As we close out the month of May, I find myself thinking about fear. Not the big dramatic fear that makes headlines or announces itself when it walks into the room. I’m talking about the quiet fear. The fear that shows up at 2:00 in the morning when you’re alone with your thoughts. The fear that asks questions you don’t yet have answers for. Over the last couple of months, recovery has reminded me just how powerful our minds can be. Our minds will lean in whatever direction we train them to lean, and for many of us, we’ve spent years becoming experts at finding what could go wrong instead of noticing what could go right. Today I am walking without my walker, and while that sentence feels simple when I type it, it carries so much more than words can explain.

There was a time, not very long ago, when walking without assistance felt impossibly far away. There were moments when fear whispered that maybe things would never be different, that maybe this was as good as it was going to get, that maybe this would become my new normal. Looking back now, it is easy to say it was all part of the process, but living inside that process felt completely different. It can be challenging when things are uncertain. It can be challenging when you are unsure when things will change, especially when you are someone who likes plans, timelines, and knowing what comes next. I remember asking my surgeon how long it would take before I felt like myself again, and without hesitation he said, “As long as it takes.” Y’all, I wanted a number. I wanted a date. I wanted something I could hold onto and count down toward. Instead, I got a lesson that I didn’t appreciate at the time.

I also remember showing up to one of my follow-up appointments completely convinced I was about to be released from weekly visits. In my mind, I had already decided that was the appointment. The final one. The week everything changed. Instead, I was told to come back again. And again. And again. Eventually I stopped trying to predict the finish line and stopped negotiating with the process. I simply gave myself permission to say, “Okay. It is what it is, and it will be what it will be.” Strangely enough, that brought peace. Not certainty. Not answers. Just peace. Because sometimes the hardest thing isn’t the challenge itself; it’s not knowing how long the challenge will last.

As a business owner, I find myself sitting in that same space more often than I would like. Waiting for the next client. The next contract. The next opportunity. The next breakthrough. Wanting answers that simply have not arrived yet. And fear loves those spaces. Fear loves unanswered questions, unfinished stories, and uncertainty. But what I am learning is that fear doesn’t get to make the final decision. You can acknowledge the fear. You can acknowledge that it feels real. You can acknowledge that there are things you genuinely don’t know. And you can still move forward anyway.

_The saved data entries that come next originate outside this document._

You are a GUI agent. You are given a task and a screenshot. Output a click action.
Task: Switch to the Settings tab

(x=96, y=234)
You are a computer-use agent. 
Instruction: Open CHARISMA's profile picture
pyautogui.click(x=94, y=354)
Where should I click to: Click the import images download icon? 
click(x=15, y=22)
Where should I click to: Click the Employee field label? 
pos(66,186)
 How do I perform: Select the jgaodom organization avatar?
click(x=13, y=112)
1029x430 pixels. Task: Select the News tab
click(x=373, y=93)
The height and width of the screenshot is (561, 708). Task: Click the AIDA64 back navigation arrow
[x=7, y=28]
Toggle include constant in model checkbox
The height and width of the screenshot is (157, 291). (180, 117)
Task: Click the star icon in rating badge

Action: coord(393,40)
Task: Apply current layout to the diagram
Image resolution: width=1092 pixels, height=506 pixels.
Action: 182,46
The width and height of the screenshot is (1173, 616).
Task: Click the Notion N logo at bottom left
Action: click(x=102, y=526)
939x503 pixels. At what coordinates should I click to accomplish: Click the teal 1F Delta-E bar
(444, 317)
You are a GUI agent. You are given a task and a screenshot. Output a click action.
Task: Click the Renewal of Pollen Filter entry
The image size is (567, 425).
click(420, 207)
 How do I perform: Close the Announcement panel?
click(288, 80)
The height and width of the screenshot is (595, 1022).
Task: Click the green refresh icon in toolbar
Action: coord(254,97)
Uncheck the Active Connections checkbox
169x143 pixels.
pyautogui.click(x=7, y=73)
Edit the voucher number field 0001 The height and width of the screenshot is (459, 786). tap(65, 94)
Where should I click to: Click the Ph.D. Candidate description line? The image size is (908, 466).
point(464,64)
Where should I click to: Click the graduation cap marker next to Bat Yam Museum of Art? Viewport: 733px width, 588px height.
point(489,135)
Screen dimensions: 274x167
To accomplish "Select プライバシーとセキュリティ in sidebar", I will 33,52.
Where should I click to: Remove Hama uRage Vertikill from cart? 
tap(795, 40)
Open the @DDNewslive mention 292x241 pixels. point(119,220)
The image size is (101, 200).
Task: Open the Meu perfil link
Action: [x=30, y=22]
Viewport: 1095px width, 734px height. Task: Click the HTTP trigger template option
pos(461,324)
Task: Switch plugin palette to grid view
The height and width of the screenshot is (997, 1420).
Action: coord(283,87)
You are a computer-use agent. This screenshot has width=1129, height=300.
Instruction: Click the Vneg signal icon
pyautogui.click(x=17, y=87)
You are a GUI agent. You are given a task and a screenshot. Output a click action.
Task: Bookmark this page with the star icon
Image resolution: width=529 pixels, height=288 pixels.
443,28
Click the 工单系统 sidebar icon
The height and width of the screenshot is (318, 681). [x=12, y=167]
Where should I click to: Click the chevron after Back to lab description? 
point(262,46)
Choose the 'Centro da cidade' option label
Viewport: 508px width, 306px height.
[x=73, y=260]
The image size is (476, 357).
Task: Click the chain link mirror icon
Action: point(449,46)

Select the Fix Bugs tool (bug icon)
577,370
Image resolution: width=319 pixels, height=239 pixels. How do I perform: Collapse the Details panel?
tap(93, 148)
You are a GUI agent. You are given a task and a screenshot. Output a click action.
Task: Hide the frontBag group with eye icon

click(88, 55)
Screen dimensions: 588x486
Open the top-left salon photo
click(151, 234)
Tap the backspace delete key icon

A few days ago, my husband and I were discussing some really big plans for our future. At one point he looked at me and asked, “What are you going to do if the thing you want doesn’t happen?” Normally, I would have launched into a detailed Plan B. A backup strategy. A spreadsheet. A flow chart. Something. Instead, I surprised myself. I looked at him and said, “I don’t know.” And for the first time, I meant it. I don’t know exactly how everything is going to come together. I don’t know exactly when it will happen. I don’t know what every step will look like. And maybe that’s what reaching the end of yourself feels like—not giving up, not quitting, not losing hope, but finally releasing the illusion that you have to know everything before you take the next step.

So if fear has been visiting you lately, I want to remind you of something. Eight weeks ago, I wasn’t walking. Today, I am. Not perfectly. Not gracefully. Not completely. But I am. Progress happened before I could fully see it, and maybe that’s true for you too. Maybe there are things moving forward right now that you cannot yet measure. Maybe answers are forming that you cannot yet see. Maybe the next chapter is already unfolding, even if you don’t have the blueprint. So today, instead of asking fear to leave, maybe we simply acknowledge that it’s here and keep walking anyway. One step, one day, one possibility at a time.

Love,

Your Most Magical Self 💫

One response to “When Fear Shows Up…”

  1. Oh, how remarkable this is! You are doing wonderfully well!